Start of PASSAGE SHOWN
The effect, therefore, of that pair of sub-sections in the 1972 Act was to finally remedy this anomaly.

The and Wales

So, we have a jurisdiction called England, and a rule that said any law purporting to apply to England also applies to Wales (but not, strictly, the reverse, and Monmouth was safe because it was either one or the other, even if no one knew which). When did it becomes England and Wales?
Section 3 of the Wales and Berwick Act 1746 (which provides that references in Acts of Parliament to England include references to Wales and Berwick) shall have effect in relation to any Act passed after this Act as if the words " dominion of Wales and " were omitted.

Thus provided the Welsh Language Act 1967 [20]. Now, to my mind this is ambiguous as to whether it just undid the 'application' bit or also renamed the jurisdiction too. But I think it is a necessary implication of it that the jurisdiction now became England and Wales and anything which purported to apply to only England would not so apply to Wales (but would form part of that conjoined jurisdiction, still).

Even if one can quibble about precisely what happend when and how, this is now the status quo. So, this odd historical journey completed, we can now consider exactly what is England and Wales.

Low-tide

The boundaries of local authorities, with some esoteric (Bristol) exceptions, stop at the low water mark. Or, put another way, local authorities don't have powers over the open sea. As one will notice in the definitions given in the 1972 Act above, this means that right now England and Wales as England and Wales the places laws apply stop at the low-water mark.

This practice mirrors the implication of the Territorial Waters Jurisdiction Act 1878 [21], which extended the criminal law in England (and elsewhere but lets focus on it) to the sea around it. The corollary of that is that the civil law didn't automatically so apply [22]. 

So, England and Wales as geographic entities to which laws can apply, by default, stop at the water's edge. So, that's part of our answer to 'what is England and Wales'.

Ad inferos

So, downwards? This one is easy. No special words are required to regulate mines or tunnels or whatever. So I think it follows without much fanfare that a law which applies to England or to Wales applies to the centre of the Earth beneath it.
End of PASSAGE SHOWN
SHORT EXERCISE 1 — Can you write out everything in the passage on the England and Wales jurisdiction from "This practice mirrors" down to "Earth beneath it."?
SHORT EXERCISE 2 — Does the passage on the England and Wales jurisdiction support each statement below? Answer yes or no for each and quote the words that decide it. (a) Local authority boundaries, with some exceptions, stop at the low water mark. (b) The Territorial Waters Jurisdiction Act 1878 made the civil law apply automatically to the sea. (c) Special words are needed for a law to regulate mines or tunnels.
Start of DATA SHOWN
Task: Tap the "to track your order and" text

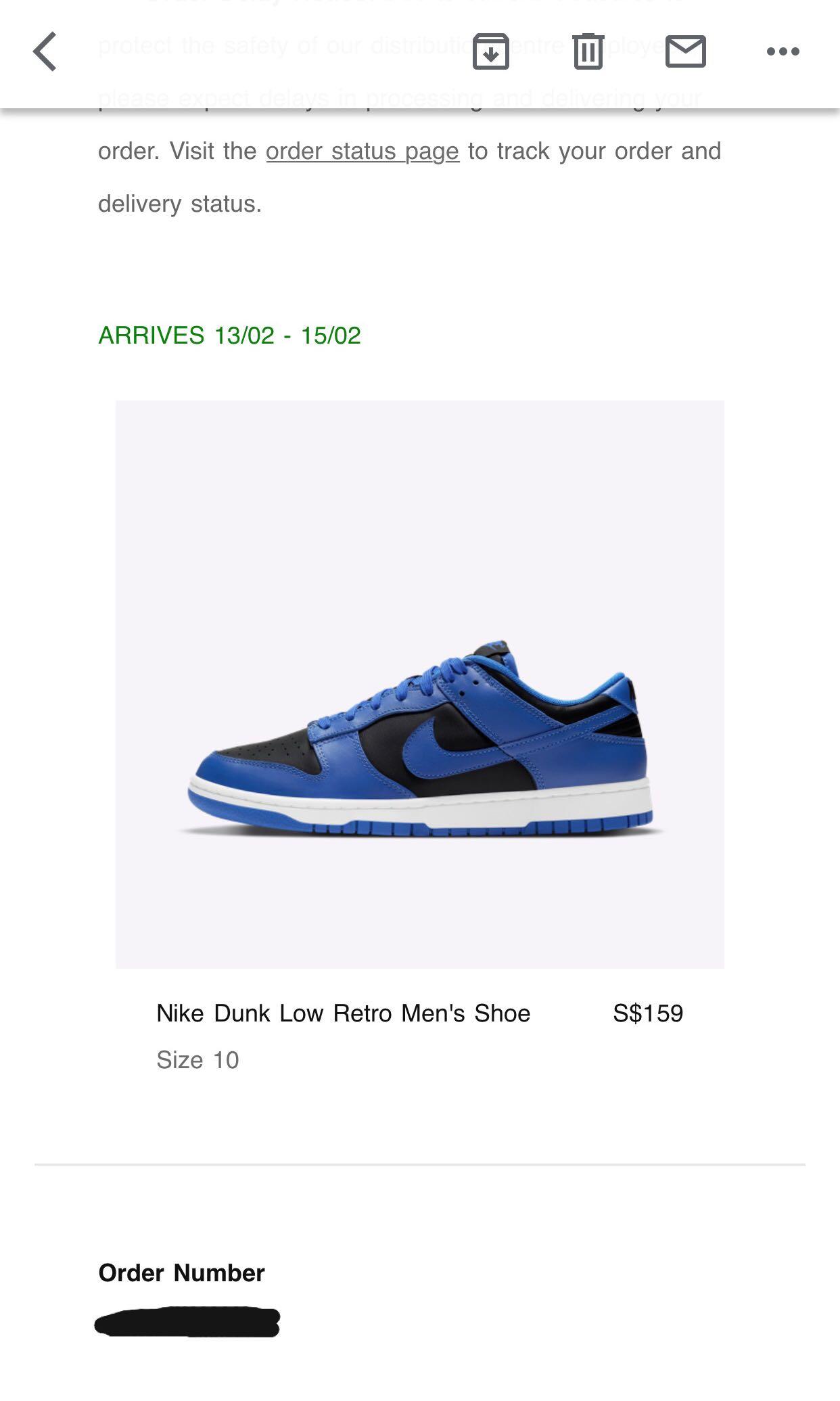Action: tap(594, 151)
End of DATA SHOWN
EXERCISE RESULT 1 —
This practice mirrors the implication of the Territorial Waters Jurisdiction Act 1878 [21], which extended the criminal law in England (and elsewhere but lets focus on it) to the sea around it. The corollary of that is that the civil law didn't automatically so apply [22]. 

So, England and Wales as geographic entities to which laws can apply, by default, stop at the water's edge. So, that's part of our answer to 'what is England and Wales'.

Ad inferos

So, downwards? This one is easy. No special words are required to regulate mines or tunnels or whatever. So I think it follows without much fanfare that a law which applies to England or to Wales applies to the centre of the Earth beneath it.

EXERCISE RESULT 2 —
(a) Yes: "The boundaries of local authorities, with some esoteric (Bristol) exceptions, stop at the low water mark."
(b) No: "The corollary of that is that the civil law didn't automatically so apply"
(c) No: "No special words are required to regulate mines or tunnels or whatever."